Re: [PATCH 2/6] g_NCR5380: Test the IRQ before accepting it

From: Finn Thain
Date: Wed Nov 02 2016 - 22:17:00 EST



On Wed, 2 Nov 2016, Ondrej Zary wrote:

> On Wednesday 02 November 2016 08:45:26 Finn Thain wrote:
> > On Mon, 31 Oct 2016, Ondrej Zary wrote:
> > > Trigger an IRQ first with a test IRQ handler to find out if it
> > > really works. Disable the IRQ if not.
> > >
> > > This prevents hang when incorrect IRQ was specified by user.
> >
> > Once again, how does it cause a hang?
>
> Kernel scans the bus, finds a HDD, then attempts to read MBR. modprobe
> process is stuck but the system is still running. Then the transfer
> probably times out and everything locks up hard, even fbcon cursor stops
> blinking. I guess that kernel is trying to abort or reset.

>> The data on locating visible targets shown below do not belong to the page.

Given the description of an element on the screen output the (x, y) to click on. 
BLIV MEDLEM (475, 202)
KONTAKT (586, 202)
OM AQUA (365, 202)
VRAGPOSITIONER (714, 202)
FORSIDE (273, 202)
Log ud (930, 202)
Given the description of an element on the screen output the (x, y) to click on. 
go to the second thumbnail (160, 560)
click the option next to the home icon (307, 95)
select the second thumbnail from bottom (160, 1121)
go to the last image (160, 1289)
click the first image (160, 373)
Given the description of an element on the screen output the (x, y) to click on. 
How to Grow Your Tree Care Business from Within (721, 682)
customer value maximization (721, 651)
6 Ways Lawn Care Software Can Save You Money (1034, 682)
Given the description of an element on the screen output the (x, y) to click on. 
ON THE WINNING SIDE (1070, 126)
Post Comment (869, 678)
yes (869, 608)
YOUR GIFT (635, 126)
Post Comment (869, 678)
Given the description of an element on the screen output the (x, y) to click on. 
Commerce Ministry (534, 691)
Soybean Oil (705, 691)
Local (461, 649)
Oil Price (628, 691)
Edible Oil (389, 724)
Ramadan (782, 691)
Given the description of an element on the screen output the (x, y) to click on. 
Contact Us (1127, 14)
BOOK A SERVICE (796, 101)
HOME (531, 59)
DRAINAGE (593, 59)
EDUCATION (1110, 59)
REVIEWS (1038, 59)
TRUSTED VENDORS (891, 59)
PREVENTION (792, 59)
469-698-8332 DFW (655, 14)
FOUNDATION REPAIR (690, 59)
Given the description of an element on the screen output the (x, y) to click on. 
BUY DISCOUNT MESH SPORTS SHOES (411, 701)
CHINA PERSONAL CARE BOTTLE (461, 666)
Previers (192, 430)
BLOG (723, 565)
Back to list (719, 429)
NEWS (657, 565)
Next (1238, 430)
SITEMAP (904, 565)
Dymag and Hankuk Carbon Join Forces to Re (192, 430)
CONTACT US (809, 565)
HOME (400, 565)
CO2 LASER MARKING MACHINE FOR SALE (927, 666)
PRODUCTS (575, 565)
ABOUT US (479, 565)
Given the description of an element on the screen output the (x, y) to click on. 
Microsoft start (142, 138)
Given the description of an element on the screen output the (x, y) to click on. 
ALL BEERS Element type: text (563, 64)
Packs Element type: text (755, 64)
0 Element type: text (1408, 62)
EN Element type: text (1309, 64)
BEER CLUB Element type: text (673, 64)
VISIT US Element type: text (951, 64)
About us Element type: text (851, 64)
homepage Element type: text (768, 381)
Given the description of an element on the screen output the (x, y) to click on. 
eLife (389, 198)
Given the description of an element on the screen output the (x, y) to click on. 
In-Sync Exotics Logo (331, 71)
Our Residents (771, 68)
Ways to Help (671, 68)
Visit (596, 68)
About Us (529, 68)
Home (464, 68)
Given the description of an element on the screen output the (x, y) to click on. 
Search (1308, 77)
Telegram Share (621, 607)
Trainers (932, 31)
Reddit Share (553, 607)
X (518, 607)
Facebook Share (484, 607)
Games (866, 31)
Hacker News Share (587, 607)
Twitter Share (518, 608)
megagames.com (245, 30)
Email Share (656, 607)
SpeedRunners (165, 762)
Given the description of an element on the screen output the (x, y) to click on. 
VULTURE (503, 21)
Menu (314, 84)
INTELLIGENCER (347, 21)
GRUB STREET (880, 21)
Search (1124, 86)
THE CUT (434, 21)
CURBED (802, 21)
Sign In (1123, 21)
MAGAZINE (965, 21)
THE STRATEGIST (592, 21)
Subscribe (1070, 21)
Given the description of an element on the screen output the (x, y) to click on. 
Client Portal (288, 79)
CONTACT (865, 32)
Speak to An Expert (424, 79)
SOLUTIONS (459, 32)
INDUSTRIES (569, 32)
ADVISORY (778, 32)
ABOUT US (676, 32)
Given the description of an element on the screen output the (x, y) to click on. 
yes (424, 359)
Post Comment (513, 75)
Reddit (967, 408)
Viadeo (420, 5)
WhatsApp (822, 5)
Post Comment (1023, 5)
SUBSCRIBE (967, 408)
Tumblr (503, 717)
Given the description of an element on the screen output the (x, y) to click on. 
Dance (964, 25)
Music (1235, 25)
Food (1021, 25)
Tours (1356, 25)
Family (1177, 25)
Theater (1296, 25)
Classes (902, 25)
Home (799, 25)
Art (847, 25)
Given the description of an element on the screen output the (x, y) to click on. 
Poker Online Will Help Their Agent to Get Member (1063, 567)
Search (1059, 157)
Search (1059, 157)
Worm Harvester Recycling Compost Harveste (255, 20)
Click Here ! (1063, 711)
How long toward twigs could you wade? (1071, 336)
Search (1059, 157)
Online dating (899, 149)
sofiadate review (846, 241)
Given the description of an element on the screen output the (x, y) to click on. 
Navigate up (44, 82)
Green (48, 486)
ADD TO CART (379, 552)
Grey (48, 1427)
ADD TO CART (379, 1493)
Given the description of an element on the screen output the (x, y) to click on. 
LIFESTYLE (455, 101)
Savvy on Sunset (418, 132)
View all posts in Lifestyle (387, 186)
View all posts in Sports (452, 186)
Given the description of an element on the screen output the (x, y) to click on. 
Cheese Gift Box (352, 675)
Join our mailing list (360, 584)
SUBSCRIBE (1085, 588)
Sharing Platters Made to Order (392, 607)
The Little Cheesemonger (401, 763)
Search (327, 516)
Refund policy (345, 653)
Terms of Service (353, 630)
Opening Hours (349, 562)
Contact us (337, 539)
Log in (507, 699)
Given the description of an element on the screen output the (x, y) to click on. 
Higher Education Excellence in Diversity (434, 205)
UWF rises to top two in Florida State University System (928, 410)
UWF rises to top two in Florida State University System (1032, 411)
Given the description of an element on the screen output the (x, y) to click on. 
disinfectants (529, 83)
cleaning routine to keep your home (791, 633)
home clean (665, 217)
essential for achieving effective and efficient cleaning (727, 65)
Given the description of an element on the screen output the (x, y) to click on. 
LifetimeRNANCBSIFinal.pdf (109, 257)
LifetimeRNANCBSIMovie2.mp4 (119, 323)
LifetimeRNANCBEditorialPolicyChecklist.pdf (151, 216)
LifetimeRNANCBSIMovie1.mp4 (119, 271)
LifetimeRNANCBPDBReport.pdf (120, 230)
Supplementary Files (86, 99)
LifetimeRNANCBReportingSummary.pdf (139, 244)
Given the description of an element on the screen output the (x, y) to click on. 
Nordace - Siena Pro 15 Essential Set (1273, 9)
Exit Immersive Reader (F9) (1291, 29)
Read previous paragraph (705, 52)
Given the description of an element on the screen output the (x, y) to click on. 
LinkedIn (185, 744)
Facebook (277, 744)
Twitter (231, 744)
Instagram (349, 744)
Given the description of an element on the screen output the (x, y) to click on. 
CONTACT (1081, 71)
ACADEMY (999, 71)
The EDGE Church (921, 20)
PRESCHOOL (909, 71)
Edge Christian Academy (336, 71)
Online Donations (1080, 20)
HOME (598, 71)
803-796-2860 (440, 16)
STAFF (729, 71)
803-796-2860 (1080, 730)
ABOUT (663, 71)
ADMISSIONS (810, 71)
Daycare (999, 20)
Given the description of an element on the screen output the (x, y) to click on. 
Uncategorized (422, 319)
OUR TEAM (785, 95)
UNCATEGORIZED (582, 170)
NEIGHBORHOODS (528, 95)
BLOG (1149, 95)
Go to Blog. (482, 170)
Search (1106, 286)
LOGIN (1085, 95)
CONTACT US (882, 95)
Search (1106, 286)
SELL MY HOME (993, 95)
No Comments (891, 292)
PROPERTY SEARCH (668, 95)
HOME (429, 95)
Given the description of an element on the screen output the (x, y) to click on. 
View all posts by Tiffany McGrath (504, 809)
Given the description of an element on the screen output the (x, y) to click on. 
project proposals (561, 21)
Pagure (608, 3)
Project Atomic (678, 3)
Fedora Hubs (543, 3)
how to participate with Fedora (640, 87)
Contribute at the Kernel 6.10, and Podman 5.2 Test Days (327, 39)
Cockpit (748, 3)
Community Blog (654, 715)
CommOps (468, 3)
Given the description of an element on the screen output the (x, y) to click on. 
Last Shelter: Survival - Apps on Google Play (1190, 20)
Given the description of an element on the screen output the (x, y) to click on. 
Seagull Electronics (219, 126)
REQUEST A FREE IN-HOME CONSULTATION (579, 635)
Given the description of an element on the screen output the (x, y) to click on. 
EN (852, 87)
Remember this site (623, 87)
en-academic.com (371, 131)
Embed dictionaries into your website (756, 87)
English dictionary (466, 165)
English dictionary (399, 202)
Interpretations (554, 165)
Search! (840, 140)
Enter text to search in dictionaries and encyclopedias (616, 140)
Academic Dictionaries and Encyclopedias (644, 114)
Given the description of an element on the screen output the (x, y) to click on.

I don't think this issue relates to the patch, because the chip irq is not
needed for exception handling.

A backtrace from the soft lockup detector should help explain this.

> BTW. rescan-scsi-bus also causes hang, anytime, even without IRQ.

I would try "scsi_logging_level -s -a 7" to find out what is going on
during the bus scan (for modprobe or rescan-scsi-bus).

The polling loops in generic_NCR5380_pread/pwrite can cause a lockup
because they lack timeouts. Better to call NCR5380_poll_politely, as in
macscsi_pread/pwrite.

--